> _WHAT THE EXERCISE ASKS_
From the dynamic programming thread, rewrite the paragraph that begins "There must be some other information" as a short bulleted list that keeps its main points.

··· QUOTED PASSAGE

Dynamic Programming

Posted on 2006-11-27
Medium Priority
Last Modified: 2011-10-17
Hi all,
         I was trying to analyze the following problem but couldnt get any idea of how the total amount of terabytes can be calculated. Could you please help me in understanding the problem. And let me know the better way to do the (dynamic) program.

         Suppose n=4 and the values of x and s are given by the following table.

           Day1      Day2      Day3      Day4

x      10      1      7      7      
s      8      4      2      1

      The best solution would be to reboot on day2 only; this way, you process 8 terabytes
on day1, then 0 on day2, then 7 on day3, then 4 on day4, for a total of 19.
Note that if you didn't reboot at all, you'd process 8+1+2+1 =12; and other rebooting strategies
give you less than 19 as well.

      Give an efficient algorithm that takes values for x1,x2,x3..........xn and
s1,s2,s3........sn and returns the total number of terabytes processed by an optimal solution.

Thanks & Regards,
Question by:vjonnada
Welcome to Experts Exchange

Add your voice to the tech community where 5M+ people just like you are talking about what matters.

  • Help others & share knowledge
  • Earn cash & points
  • Learn & ask questions
LVL 15

Expert Comment

ID: 18025442
There must be some other information somewhere about what x and s are and what effect rebooting has.  It's not clear enough from what you posted.  If you have this information and can share it, someone here might be able to explain it.  If you don't have it, I think you will have to get it from somewhere other than here.

Author Comment

ID: 18025884
Hi, Here is the complete problem. Can anyone read this and explain me exactly what it is saying, I am not asking you the entire program. Just give me ideas and explain the logic to do this.

Problem Statement:

To run a high performance computing system capable of
processing several terabytes of data per day .For each of n days ,you are
being presented with a quantity of data; on day i ,you’re presented with xi
terabytes .For each terabyte you process ,you receive a fixed revenue, but any
unprocessed data becomes unavailable(i.e expires) at the end of the day and
thus you can not work on it in subsequent days.

······
··· DATASET EXCERPT

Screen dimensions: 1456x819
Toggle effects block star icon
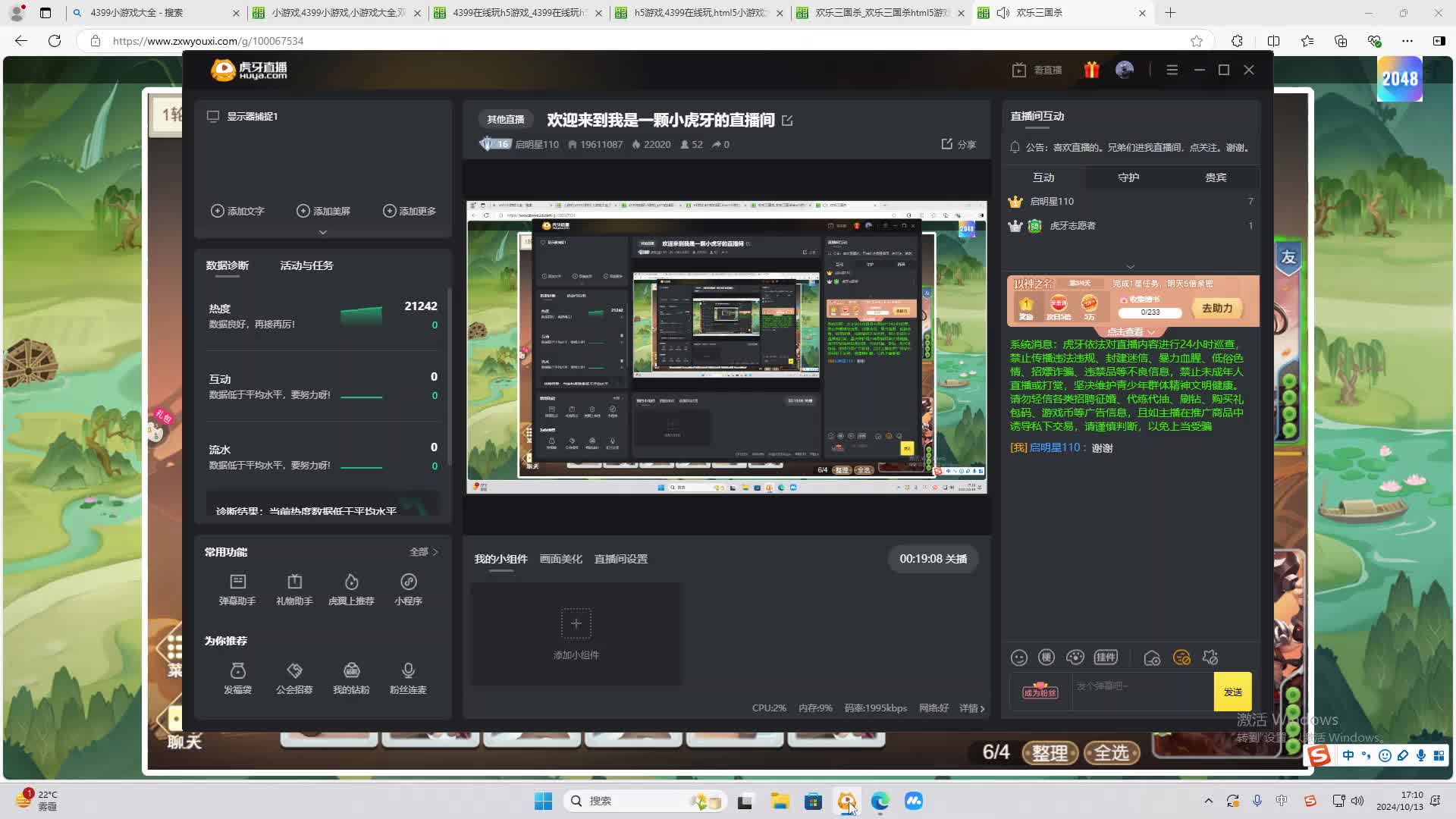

······

> _SOLVED EXERCISE_
- Some information about what x and s are and what rebooting does is missing.
- The problem as posted is not clear enough.
- If the poster has that information and shares it, someone may be able to explain the problem.
- If the poster doesn't have it, they will need to get it from somewhere else.